LORD Justice Leveson’s questioning of Scottish newspapers during his inquiry into Press standards had the appearance of an afterthought, The Independent’s James Cusick said last night in ‘Life after Leveson’, a Chartered Institute of Public Relations event held in Edinburgh.
Interviewed by The Scotsman deputy editor, Peter MacMahon, for around an hour, prior to answering questions from the 30-strong audience at Creative Scotland’s Waverley Gate headquarters, Cusick said that the inquiry was not just about tabloids’ behaviour but about the entire media sector.
Commenting on the evidence given by ‘regional’ editors, he said it looked like an “afterthought, and it does seem strange that when every other editor in Fleet Street had been given a day on their own, all of a sudden we had the slightly unusual circumstances of the editor of The Herald, the editor of The Scotsman, and others being lumped in together, and it was all a bit quick”.
But he stressed that it was not Scotland’s media which was on trial.
“Really, it was not Scotland, Scotland’s journalists or Scotland’s media which was on trial. In the broad brush strokes of his inquiry, Sir Brian wanted to hear from everybody.”
Cusick said that Leveson’s inquiry would not deliver its final concluding verdict until the current criminal cases were completed and that was likely to be at least a year – and could well be 2014.
The inquiry was set up following allegations of phone-hacking by the now closed News of the World newspaper.
Cusick added that the inquiry was split into two parts and that much of the detail of who did what to whom could not, because of the impending criminal trials, come out at this first stage. He also doubted as to whether the second stage of the inquiry may ever take place.
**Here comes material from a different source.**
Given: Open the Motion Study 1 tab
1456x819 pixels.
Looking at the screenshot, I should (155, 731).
If the crucial questions of who did what to whom were fully answered in both the civil and criminal trials, Cusick said “there may be no public appetite for this to be gone through again by a second stage Leveson inquiry”.
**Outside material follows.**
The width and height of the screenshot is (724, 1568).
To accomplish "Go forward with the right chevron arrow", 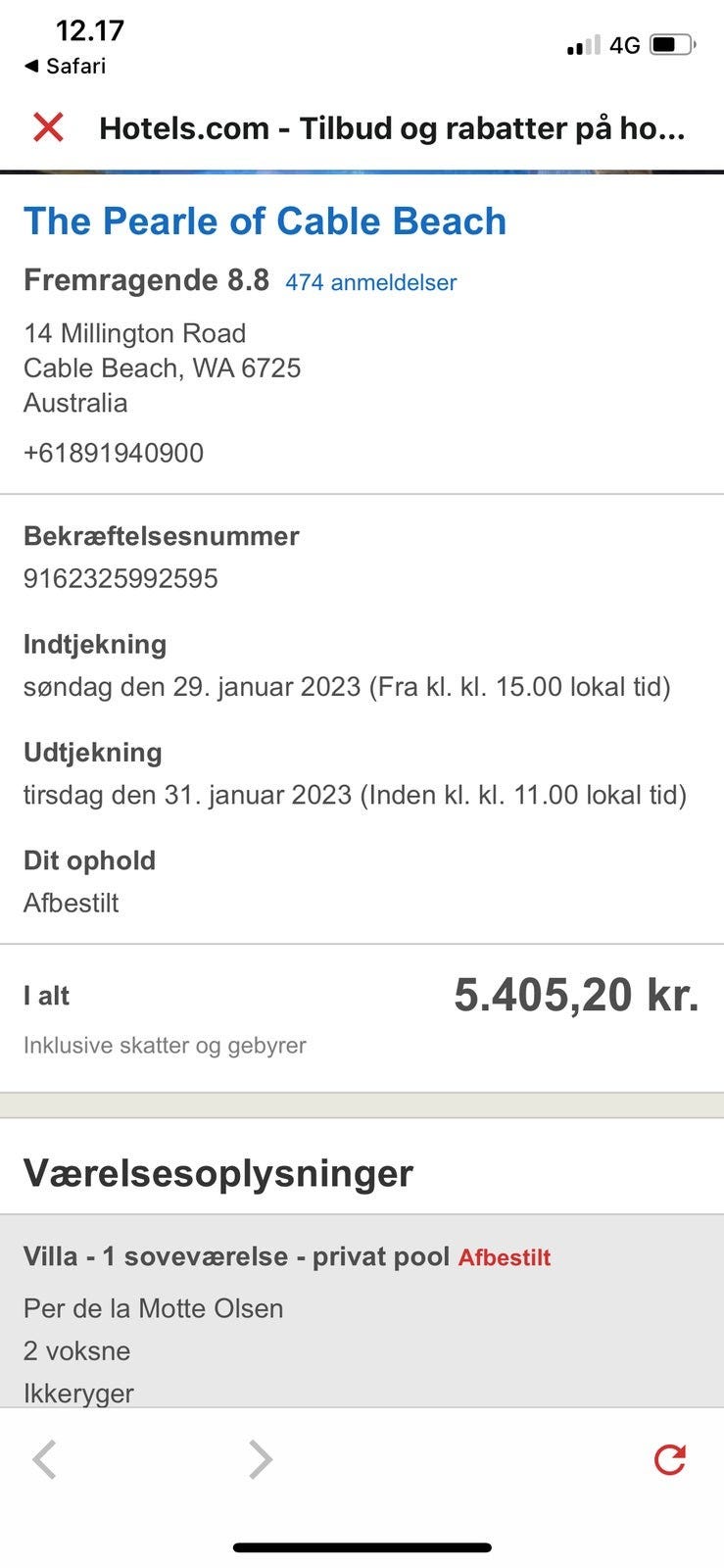I will point(260,1459).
He added: “I think there will be a re-examination by Downing Street after the end of the criminal and civil trials, and if there is no public appetite for another nine months of detailed examination of these matters, then there is not going to be a second stage.”
During the evening, Cusick also looked at how Press regulation or standards may be enforced as a result of the outcome of the inquiry and subsequent trials, including a re-vamped Press Complaints Commission and other forms of self-regulation. He also talked about how there was a potential rollback by some in the industry who, at the start of the enquiry last July, were in favour of a degree of external regulation, but were now coming back to the idea that continuing self-regulation was still the preferred option ahead of any form of state or statutory involvement.”